■ Dataset content:
________________________________________

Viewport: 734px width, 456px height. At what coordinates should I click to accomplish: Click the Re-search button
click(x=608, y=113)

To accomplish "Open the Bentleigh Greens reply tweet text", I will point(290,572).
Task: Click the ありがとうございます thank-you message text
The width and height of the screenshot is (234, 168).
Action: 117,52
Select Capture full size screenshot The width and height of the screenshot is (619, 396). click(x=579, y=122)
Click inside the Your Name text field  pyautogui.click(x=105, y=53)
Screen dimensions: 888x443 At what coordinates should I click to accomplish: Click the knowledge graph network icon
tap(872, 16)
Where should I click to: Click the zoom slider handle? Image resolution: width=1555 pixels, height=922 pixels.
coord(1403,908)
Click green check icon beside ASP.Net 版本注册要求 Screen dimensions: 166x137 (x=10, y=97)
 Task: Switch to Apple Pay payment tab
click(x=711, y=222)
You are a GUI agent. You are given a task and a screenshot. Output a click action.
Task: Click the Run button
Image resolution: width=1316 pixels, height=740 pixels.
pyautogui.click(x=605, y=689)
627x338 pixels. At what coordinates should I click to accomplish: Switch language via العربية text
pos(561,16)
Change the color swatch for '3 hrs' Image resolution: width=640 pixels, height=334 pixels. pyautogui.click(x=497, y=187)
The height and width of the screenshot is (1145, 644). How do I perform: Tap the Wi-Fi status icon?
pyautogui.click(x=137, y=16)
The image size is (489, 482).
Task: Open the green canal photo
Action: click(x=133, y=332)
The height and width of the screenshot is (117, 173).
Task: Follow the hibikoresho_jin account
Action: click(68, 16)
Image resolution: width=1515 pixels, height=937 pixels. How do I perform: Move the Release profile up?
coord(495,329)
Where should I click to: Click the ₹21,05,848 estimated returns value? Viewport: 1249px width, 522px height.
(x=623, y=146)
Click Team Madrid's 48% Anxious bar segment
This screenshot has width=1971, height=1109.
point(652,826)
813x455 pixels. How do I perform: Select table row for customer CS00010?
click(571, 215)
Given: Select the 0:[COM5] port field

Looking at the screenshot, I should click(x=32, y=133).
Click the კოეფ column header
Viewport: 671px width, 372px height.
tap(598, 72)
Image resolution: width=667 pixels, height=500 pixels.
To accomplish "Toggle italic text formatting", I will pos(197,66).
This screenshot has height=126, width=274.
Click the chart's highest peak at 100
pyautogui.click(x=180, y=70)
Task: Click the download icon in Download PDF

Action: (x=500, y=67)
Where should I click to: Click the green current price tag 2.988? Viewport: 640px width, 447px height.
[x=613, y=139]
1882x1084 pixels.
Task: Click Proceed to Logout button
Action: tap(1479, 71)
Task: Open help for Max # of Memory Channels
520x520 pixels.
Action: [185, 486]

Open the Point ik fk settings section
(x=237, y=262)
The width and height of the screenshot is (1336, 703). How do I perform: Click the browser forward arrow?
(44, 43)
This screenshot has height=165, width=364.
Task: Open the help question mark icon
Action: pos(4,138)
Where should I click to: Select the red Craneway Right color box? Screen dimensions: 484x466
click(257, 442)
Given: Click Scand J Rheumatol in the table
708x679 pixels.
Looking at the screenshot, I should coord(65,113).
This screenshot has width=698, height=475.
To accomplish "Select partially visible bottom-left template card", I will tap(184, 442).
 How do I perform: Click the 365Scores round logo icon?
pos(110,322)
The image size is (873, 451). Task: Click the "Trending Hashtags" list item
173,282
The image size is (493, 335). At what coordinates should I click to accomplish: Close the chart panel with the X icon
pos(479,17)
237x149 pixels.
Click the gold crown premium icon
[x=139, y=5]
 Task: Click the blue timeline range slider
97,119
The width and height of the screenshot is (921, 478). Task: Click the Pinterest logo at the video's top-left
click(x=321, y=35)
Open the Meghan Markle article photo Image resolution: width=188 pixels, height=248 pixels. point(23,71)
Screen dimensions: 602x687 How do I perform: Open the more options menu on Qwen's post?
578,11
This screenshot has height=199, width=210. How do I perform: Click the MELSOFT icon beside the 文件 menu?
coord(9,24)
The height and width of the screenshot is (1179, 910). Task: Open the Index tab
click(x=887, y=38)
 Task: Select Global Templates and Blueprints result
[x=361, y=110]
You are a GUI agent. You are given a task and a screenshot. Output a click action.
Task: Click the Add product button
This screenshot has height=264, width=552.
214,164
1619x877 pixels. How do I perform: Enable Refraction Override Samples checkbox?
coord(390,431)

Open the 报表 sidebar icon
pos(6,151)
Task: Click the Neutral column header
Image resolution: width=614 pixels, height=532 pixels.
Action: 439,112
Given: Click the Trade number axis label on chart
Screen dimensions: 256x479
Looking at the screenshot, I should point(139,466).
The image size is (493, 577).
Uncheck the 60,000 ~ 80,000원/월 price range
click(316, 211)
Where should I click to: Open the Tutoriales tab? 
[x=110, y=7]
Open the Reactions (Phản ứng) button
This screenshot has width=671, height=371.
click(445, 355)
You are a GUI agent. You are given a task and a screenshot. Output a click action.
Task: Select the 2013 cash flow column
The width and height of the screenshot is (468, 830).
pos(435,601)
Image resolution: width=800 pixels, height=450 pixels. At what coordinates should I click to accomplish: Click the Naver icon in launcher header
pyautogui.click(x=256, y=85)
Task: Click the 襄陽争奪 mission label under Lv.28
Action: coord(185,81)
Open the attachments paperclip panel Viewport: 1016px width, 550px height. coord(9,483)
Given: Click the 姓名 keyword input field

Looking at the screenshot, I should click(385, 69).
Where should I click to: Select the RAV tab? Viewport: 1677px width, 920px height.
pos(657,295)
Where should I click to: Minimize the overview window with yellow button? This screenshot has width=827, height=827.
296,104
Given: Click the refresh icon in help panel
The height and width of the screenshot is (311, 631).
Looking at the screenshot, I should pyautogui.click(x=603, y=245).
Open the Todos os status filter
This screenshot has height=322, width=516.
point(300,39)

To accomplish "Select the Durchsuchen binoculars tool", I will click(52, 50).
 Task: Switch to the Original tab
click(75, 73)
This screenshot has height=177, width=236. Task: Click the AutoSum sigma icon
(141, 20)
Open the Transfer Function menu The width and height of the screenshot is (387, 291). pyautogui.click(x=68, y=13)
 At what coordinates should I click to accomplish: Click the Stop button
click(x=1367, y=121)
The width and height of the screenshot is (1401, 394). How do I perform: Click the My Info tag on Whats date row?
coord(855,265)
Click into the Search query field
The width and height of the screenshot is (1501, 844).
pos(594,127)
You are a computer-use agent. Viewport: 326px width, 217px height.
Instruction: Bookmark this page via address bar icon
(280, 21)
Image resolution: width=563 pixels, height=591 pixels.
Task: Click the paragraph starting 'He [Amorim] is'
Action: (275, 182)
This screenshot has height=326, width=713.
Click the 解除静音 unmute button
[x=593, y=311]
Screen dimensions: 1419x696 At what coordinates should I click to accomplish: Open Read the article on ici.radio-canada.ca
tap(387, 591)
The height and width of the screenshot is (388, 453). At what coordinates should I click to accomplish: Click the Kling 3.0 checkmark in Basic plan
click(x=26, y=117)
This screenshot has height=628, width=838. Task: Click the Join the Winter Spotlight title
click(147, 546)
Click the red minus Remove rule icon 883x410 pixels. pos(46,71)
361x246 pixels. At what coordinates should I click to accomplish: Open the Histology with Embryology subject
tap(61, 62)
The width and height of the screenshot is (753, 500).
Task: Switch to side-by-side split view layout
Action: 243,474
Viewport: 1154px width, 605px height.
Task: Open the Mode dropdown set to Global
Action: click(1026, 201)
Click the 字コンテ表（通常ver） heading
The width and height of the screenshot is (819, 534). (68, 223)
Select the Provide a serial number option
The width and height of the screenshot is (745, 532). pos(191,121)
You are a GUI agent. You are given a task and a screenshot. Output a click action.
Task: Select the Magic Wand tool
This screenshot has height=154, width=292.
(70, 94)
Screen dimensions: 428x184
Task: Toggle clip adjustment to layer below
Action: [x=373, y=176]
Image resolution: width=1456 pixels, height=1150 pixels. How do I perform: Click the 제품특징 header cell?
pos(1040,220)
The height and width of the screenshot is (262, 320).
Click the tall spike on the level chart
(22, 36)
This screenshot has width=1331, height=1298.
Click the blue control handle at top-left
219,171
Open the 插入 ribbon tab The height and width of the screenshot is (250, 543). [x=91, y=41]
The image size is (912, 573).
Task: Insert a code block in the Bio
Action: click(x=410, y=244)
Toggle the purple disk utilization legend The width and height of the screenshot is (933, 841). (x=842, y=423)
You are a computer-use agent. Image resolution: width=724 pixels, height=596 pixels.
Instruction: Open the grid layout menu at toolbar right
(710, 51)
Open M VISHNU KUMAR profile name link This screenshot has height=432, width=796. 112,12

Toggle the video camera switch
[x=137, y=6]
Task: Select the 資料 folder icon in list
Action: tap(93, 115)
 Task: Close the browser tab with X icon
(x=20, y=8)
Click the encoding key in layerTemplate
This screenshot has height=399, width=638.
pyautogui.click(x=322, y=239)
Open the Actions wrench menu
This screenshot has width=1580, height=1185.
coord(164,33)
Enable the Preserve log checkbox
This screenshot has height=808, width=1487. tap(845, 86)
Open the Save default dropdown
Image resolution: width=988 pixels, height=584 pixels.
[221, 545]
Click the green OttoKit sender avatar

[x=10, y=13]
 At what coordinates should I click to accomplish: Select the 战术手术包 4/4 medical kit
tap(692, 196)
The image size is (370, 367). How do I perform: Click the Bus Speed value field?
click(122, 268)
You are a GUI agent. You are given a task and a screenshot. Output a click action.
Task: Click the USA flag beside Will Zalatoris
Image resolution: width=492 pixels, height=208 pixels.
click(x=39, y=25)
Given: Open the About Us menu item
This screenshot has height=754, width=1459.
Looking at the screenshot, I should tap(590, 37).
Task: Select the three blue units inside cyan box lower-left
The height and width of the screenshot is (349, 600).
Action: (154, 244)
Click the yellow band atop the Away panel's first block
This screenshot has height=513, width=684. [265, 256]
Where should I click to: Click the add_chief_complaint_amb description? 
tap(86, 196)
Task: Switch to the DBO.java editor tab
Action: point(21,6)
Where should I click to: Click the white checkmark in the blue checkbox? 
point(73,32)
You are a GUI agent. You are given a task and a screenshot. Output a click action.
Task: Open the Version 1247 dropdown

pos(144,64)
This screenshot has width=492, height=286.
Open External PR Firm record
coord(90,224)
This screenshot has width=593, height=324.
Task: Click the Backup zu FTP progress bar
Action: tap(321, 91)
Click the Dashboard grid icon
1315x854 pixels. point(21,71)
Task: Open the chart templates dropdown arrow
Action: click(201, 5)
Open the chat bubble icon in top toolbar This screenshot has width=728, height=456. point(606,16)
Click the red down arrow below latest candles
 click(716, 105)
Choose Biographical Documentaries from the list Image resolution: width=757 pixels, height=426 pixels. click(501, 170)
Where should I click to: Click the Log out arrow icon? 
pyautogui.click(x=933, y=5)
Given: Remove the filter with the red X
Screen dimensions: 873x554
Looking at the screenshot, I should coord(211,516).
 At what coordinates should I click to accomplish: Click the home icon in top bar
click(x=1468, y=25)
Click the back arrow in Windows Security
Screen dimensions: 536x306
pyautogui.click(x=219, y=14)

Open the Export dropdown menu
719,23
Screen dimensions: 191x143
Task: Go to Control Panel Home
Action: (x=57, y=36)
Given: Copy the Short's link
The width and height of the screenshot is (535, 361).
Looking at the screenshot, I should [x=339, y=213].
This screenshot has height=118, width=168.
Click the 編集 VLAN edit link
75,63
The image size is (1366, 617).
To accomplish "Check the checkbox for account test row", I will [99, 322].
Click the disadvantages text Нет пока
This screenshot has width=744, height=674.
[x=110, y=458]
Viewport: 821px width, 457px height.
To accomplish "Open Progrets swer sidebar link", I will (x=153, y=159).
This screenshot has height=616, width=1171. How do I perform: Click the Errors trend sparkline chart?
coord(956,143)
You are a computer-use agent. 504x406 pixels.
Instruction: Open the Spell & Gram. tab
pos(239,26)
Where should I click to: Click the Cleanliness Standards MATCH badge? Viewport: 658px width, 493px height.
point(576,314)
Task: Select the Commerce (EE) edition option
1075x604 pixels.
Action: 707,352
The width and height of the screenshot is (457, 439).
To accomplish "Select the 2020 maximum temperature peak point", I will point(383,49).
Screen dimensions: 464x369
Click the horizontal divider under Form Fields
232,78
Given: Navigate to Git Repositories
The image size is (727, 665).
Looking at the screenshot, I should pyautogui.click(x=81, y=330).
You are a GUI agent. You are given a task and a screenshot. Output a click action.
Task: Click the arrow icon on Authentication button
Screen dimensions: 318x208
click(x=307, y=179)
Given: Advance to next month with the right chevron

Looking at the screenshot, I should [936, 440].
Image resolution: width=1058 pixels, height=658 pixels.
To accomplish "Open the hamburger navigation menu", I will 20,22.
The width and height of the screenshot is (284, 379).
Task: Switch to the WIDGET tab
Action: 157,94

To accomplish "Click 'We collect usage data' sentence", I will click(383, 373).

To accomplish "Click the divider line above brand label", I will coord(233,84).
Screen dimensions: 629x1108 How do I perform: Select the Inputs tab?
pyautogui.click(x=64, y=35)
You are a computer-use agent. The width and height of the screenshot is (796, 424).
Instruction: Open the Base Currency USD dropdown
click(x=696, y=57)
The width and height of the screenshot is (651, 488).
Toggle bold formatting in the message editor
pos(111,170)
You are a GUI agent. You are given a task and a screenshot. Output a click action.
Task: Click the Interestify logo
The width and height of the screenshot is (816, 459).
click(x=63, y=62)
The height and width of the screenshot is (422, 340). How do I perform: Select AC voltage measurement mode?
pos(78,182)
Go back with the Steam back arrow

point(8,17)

________________________________________

■ Given exercise:
Repeat verbatim the part of the data that opens with the line containing "Click the green OttoKit sender avatar" and closes with the line containing "click(122, 268)", including both of those lines.

■ Task answer:
Click the green OttoKit sender avatar

[x=10, y=13]
 At what coordinates should I click to accomplish: Select the 战术手术包 4/4 medical kit
tap(692, 196)
The image size is (370, 367). How do I perform: Click the Bus Speed value field?
click(122, 268)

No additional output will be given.